A strong earthquake jolted eastern Japan on Wednesday evening, but there were no reports of casualties or serious damage and the Japanese government said there was no danger of tsunami tidal waves.
The 5.7 quake was centered about 40 miles below the Earth’s surface in Ibaraki northeast of Tokyo, according to Japan’s Meteorological Agency, which initially said the temblor measured 5.8.
Public broadcaster NHK said there appeared to be no damage to facilities at Narita International Airport near Tokyo but added that airport authorities were inspecting the two runways there.
Train and subway services in Tokyo were halted temporarily due to the quake, NHK said.
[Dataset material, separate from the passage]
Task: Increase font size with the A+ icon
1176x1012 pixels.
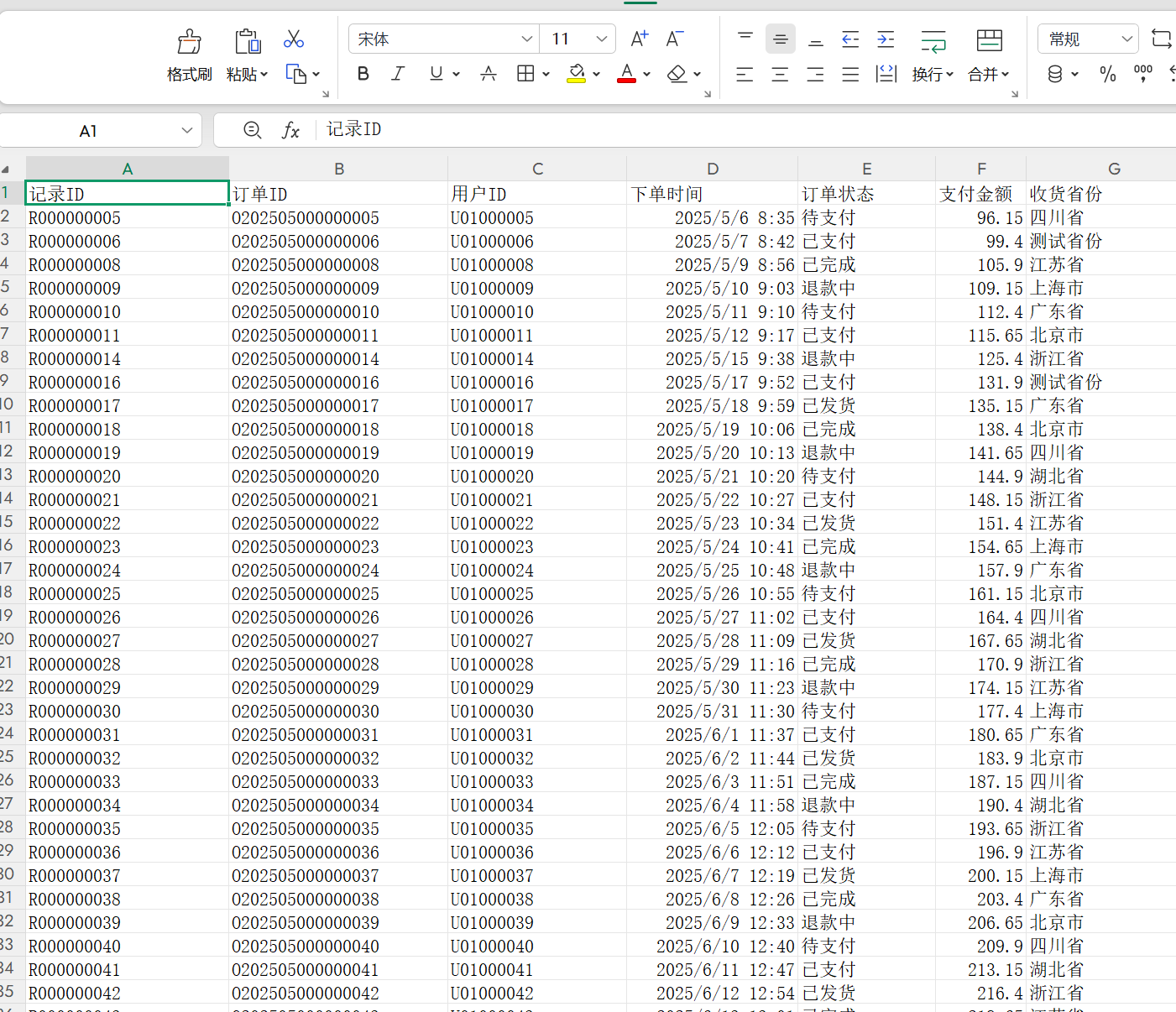Action: point(639,39)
Some services were soon resumed following safety checks, it added.
NHK also said that a nuclear plant in Tokaimura about 50 miles northeast of Tokyo was operating normally.
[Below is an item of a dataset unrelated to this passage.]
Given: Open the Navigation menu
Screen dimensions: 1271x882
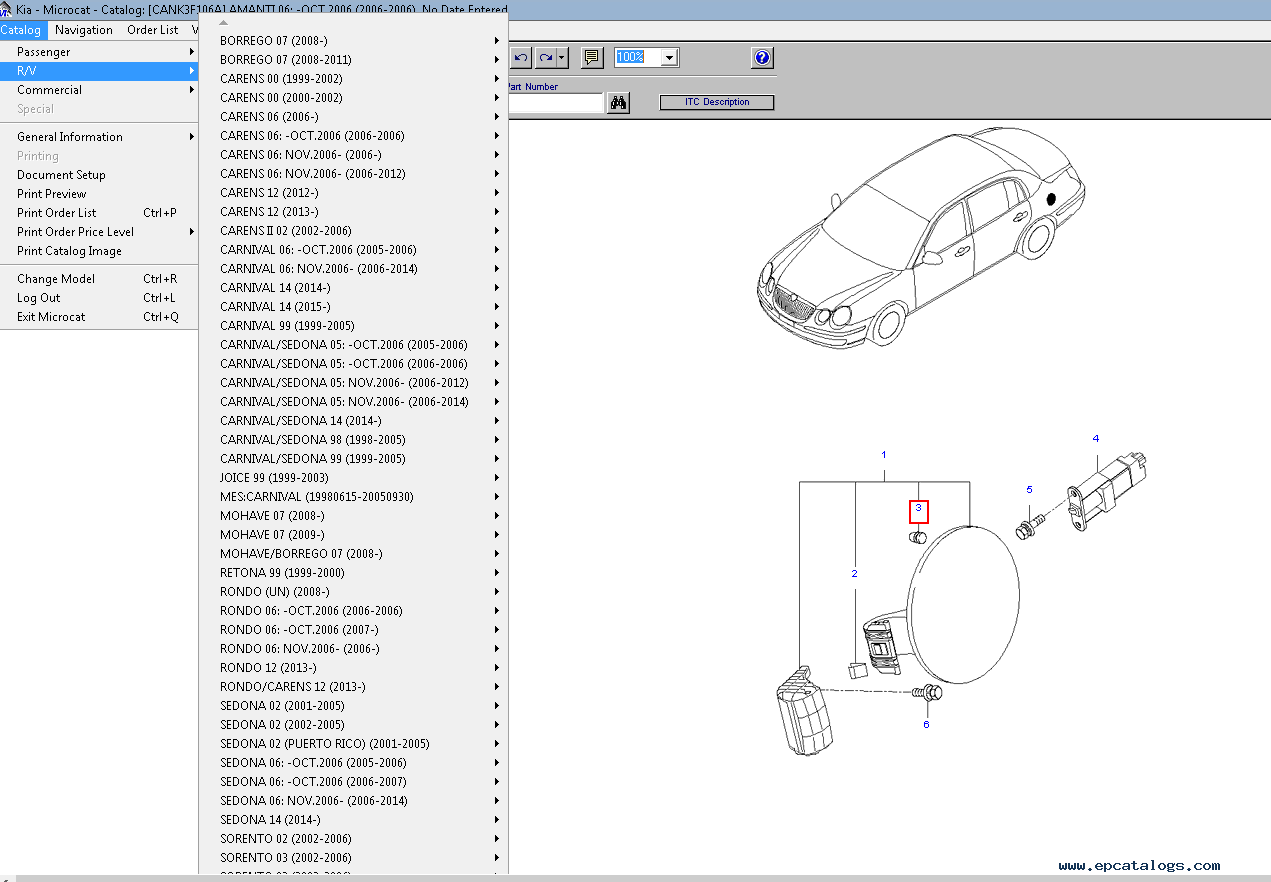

A fire agency official said at least one person, a woman, was injured slightly and two houses caught fire in Misato city in Saitama, north of Tokyo.
An NHK staffer in Mito, northeast of Tokyo, said buildings shook from side to side for about 30 seconds.
Japan is one of the world’s most seismically active areas, with an earthquake occurring every five minutes.
The country accounts for about 20 percent of the world’s earthquakes of magnitude 6 or greater.
Memories are still vivid of the 7.2 earthquake in the western city of Kobe in 1995, which killed more than 6,400 people.